‘U.N. Week’ Makes for Some Interesting Logistics at JFK

An NYPD car escorts a world leader’s convoy into the U.N. compound in Manhattan.
An NYPD car escorts a world leader’s convoy into the U.N. compound in Manhattan.

Handling a presidential visit is a logistical and security nightmare for any geographically small area. But New York City’s JFK airport has it down to an art form, perfected over decades as the host airport during what is known as U.N. Week.

As dozens of presidents, prime ministers, dictators and despots converged on New York last week for the weeklong annual General Assembly summit, an array of law enforcement ranging from the local Port Authority police and NYPD to the FBI and Secret Service join forces to secure the approximately 8 square miles in Queens which serves as Bottleneck Central for the arriving heads of state, according to The New York Times.

Altogether, there were 283 so-called “VIP movements” for this year’s summit.

It is not a job for the faint of heart. A typical hour at the airport’s command center involved coordinating the landing of the prime minister of the Czech Republic’s jet along with the departures of the Brazilian and Ukrainian contingents. Making a wrong move that normally angers regular flyers may in this case spark an international incident.

About half the leaders or national delegations come with their own private jets; others fly commercial. Some are driven directly from the plane accompanied by large convoys; others, such as the Moldovan delegation, drive off in a single car.

Every vehicle ferrying the delegates is scanned and sniffed for explosives by Secret Service agents, and is accompanied around the airport by two separate cruisers, one from the Port Authority which has jurisdiction of the grounds and one from the New York Police Department.

Sitting around a U-shaped array of desks, officers of the various law enforcement agencies responsible for the smooth sailing of the JFK ship viewed a large screen in the center of the room that displayed the schedule of the day’s arrivals and departures. And similar to an airport timetable during stormy weather, this one was ever-changing, as delegates got held up in meetings, or decided at the last minute to visit another U.S. city or make a detour to Fifth Avenue for a shopping spree.

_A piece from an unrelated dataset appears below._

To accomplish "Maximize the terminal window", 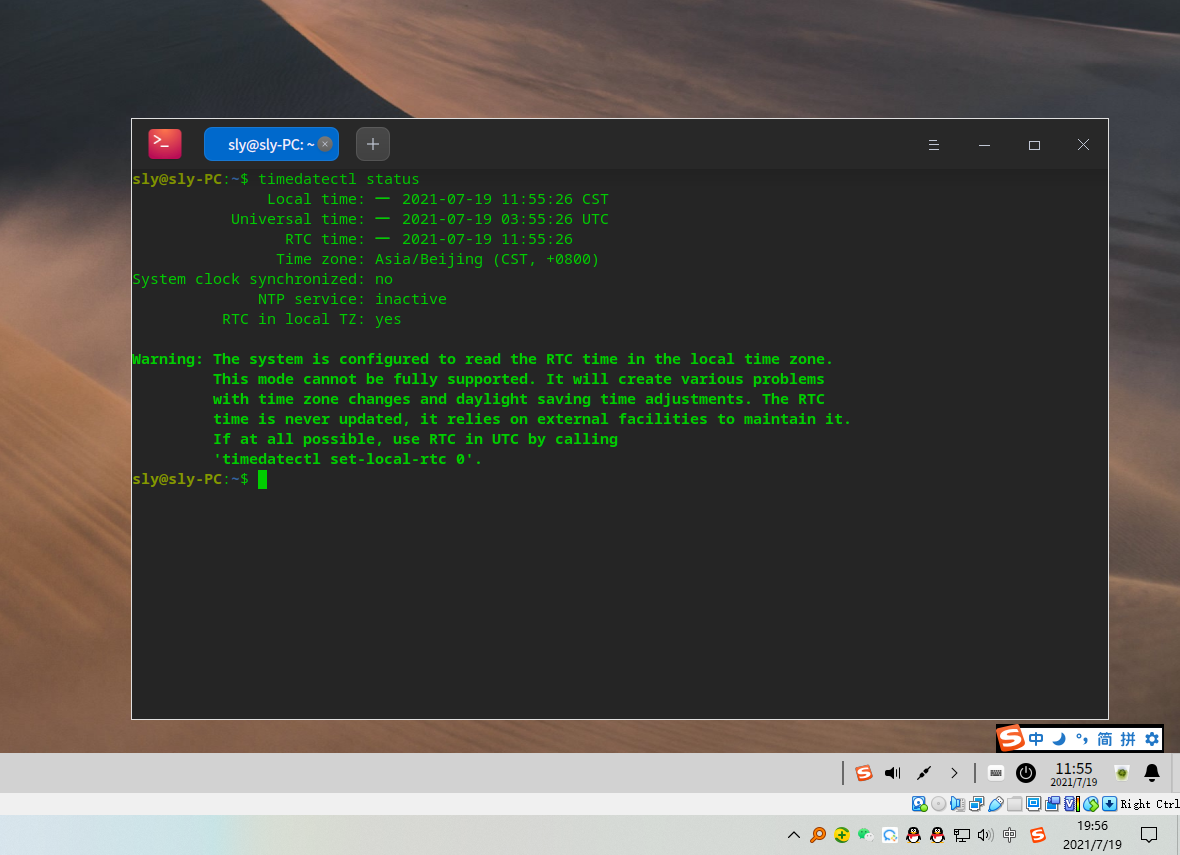I will tap(1034, 145).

The airport only closes its airspace when President Barack Obama or Vice President Joe Biden flies in, usually for only 15 minutes.

Some years can be more complicated and some leaders could be more demanding. Such as former Iranian President Mahmoud Ahmadinejad, who, aside for causing traffic jams in Manhattan with the inevitable protests that dotted his trips from the hotel to the U.N. building, caused air traffic controllers no small amount of grief on his way into the country.

Ahmadinejad, who left office two months ago, would have his pilots turn off their plane’s transponder as it approached the airport, causing it to disappear from the screen used in the command center to track aircraft, said Lt. Thomas Lomonaco, a Port Authority officer. Or his plane would veer north away from the city “trying to be a little evasive” before landing, he added.

The only demonstration connected to this year’s summit involved Bangladesh’s Prime Minister Sheikh Hasina, who flew into Kennedy Airport on a commercial flight last Monday.

A group opposed to Hasina’s policies had received a permit to protest at the terminal, so a group of supporters showed up to stage a counterdemonstration. In the end, airport security had Hasina’s motorcade meet her on the tarmac, bypassing the terminal.

Some snags unique to U.N. Week are the “heavy weapons packages” leaders arrive with. But even more ubiquitous is the heavy amount of shopping containers the diplomats return home with.

As a uniformed crew climbed the stairs to a Brazilian air force jet whose departure had been delayed last Wednesday, each flight attendant was seen toting shopping bags from New York City’s department stores.

“On the way in, it may be a van,” Lomonaco said. “On the way back, it may be a box truck.”